**READING PASSAGE**.
********
U.S. District Court Judge Susan Brnovich upheld liability immunity granted in the Protection of Lawful Commerce in Arms Act passed in 2005 to block gun-makers from a potential wave of industry-killing lawsuits.
Brnovich, nominated by former President Donald Trump and the wife of Arizona Attorney General Mark Brnovich, dismissed multiple claims in the suit that the act’s protections were illegal, writing, “The statute is constitutional.”
While she made her decision in mid-March, it is just now winning attention as Biden and top congressional Democrats begin a campaign to impose new gun control restrictions and end liability immunity for gun-makers.
“The dismissal of this case is welcome news and demonstrates the importance of the Protection of Lawful Commerce in Arms Act,” said Mark Oliva, the spokesman for the industry trade group National Shooting Sports Foundation.
“These attempts to hold manufacturers responsible for the criminal and negligent misuse of firearms are misguided and are attempts at legislation through litigation. The PLCAA law was passed with a bipartisan majority in both chambers of Congress to keep activists from attempting to bankrupt firearm manufacturers by tying them up in court with unfounded claims. This demonstrates why protecting this legislation against attacks by President Biden and gun control factions in Congress is critical,” he added.
Last month, Biden falsely claimed that the firearms industry is “the only industry in America” that can’t be sued, and he called for divine intervention to end that.
********
**DATA SHOWN**.
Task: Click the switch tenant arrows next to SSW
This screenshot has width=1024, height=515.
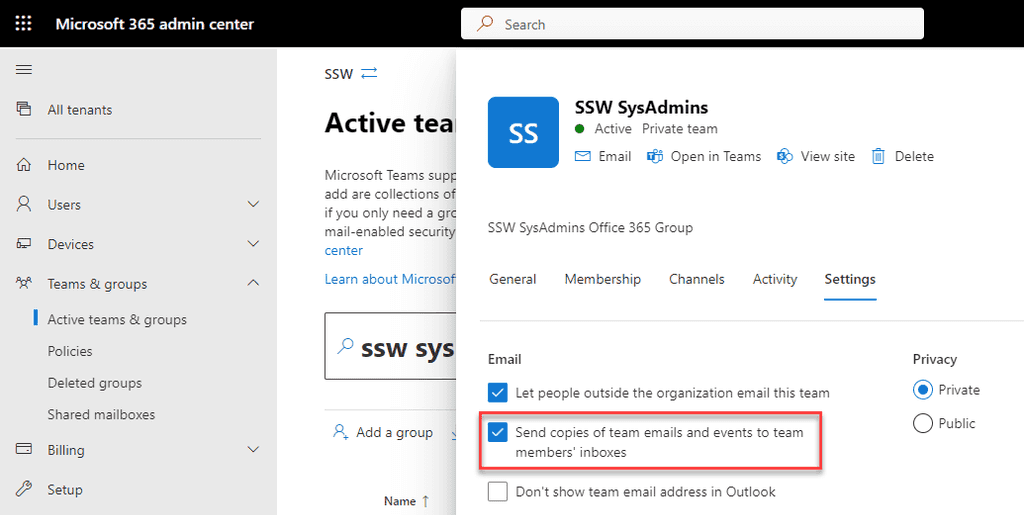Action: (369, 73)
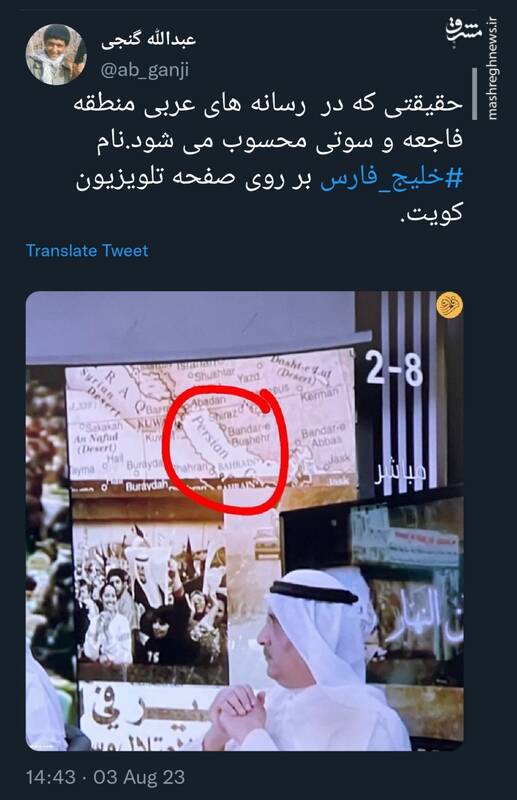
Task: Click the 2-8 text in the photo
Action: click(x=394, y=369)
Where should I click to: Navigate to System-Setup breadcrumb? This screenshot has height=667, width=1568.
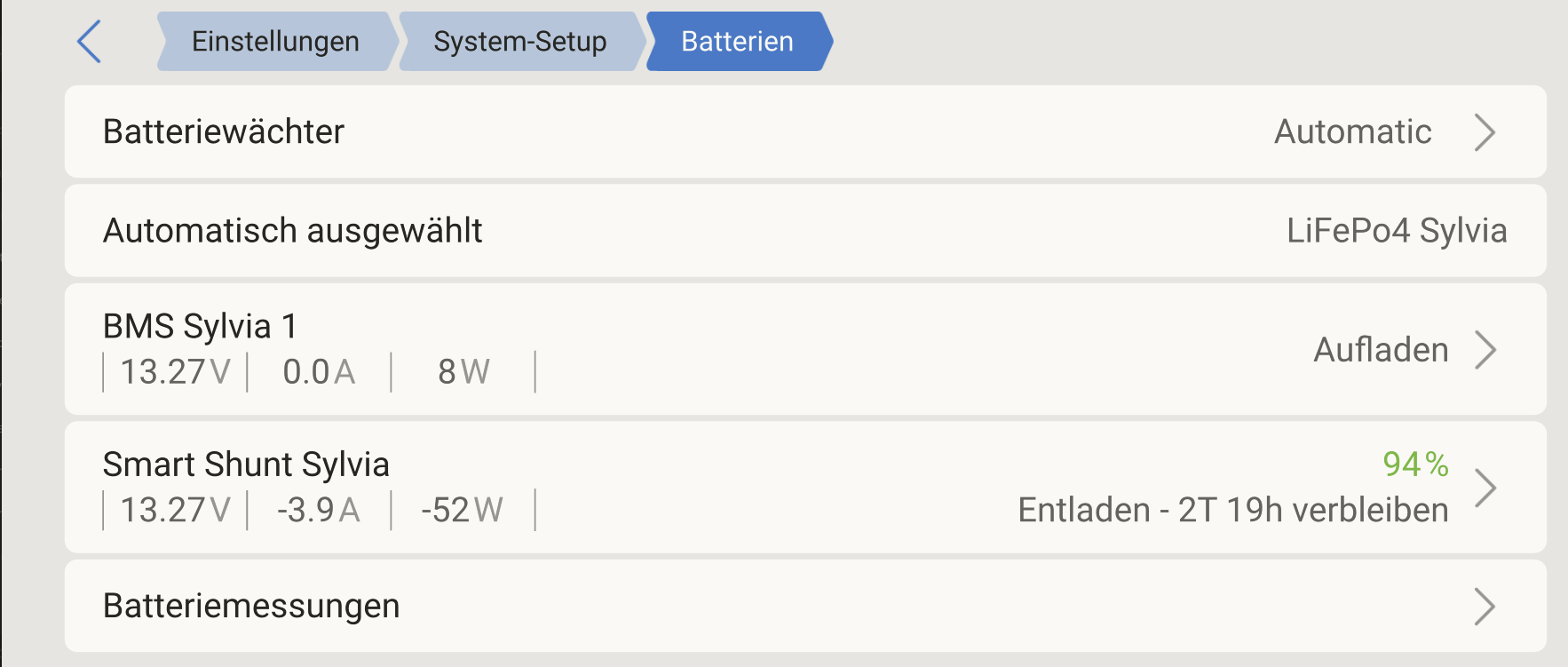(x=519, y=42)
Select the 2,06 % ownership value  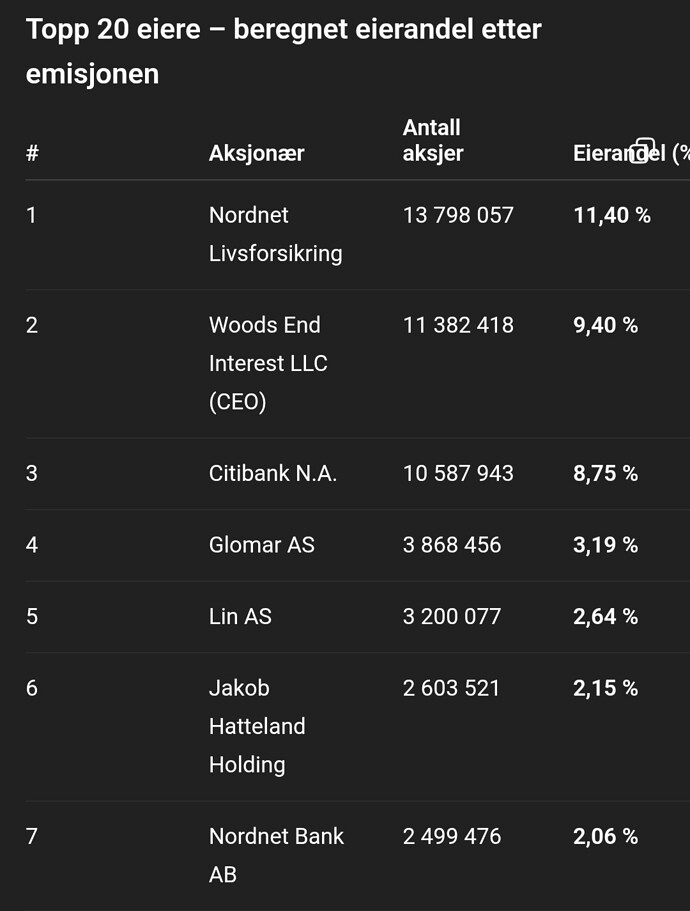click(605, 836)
********
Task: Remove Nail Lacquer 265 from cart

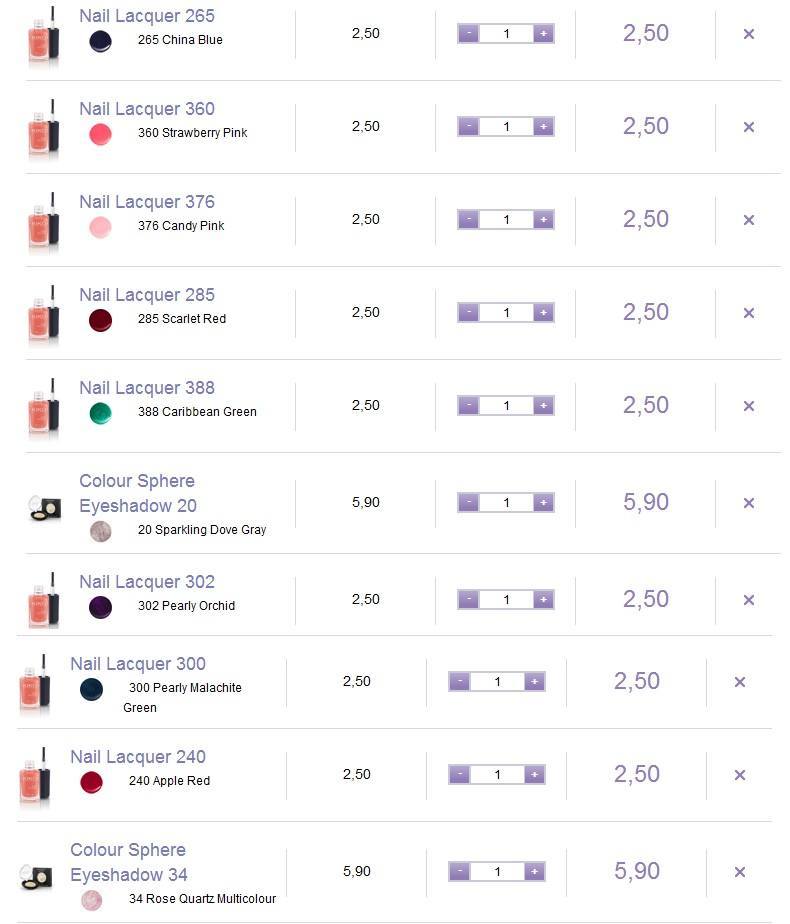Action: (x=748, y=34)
********
**CHALLENGES**.
**a.** In the article on the gun-maker liability ruling, write out everything from "While she made" down to "Shooting Sports Foundation.", changing "spokesman" to "spokesperson".
**b.** Recast the entries as a JSON list of strings, one string per line, covering everything from the line containing "Task: Click the switch" down to the line containing "(x=519, y=42)". Skip blank lines and leave out the pictures.

**ANSWER SET**.
**a.**
While she made her decision in mid-March, it is just now winning attention as Biden and top congressional Democrats begin a campaign to impose new gun control restrictions and end liability immunity for gun-makers.
“The dismissal of this case is welcome news and demonstrates the importance of the Protection of Lawful Commerce in Arms Act,” said Mark Oliva, the spokesperson for the industry trade group National Shooting Sports Foundation.

**b.**
[
  "Task: Click the switch tenant arrows next to SSW",
  "This screenshot has width=1024, height=515.",
  "Action: (369, 73)",
  "Task: Click the 2-8 text in the photo",
  "Action: click(x=394, y=369)",
  "Where should I click to: Navigate to System-Setup breadcrumb? This screenshot has height=667, width=1568.",
  "(x=519, y=42)"
]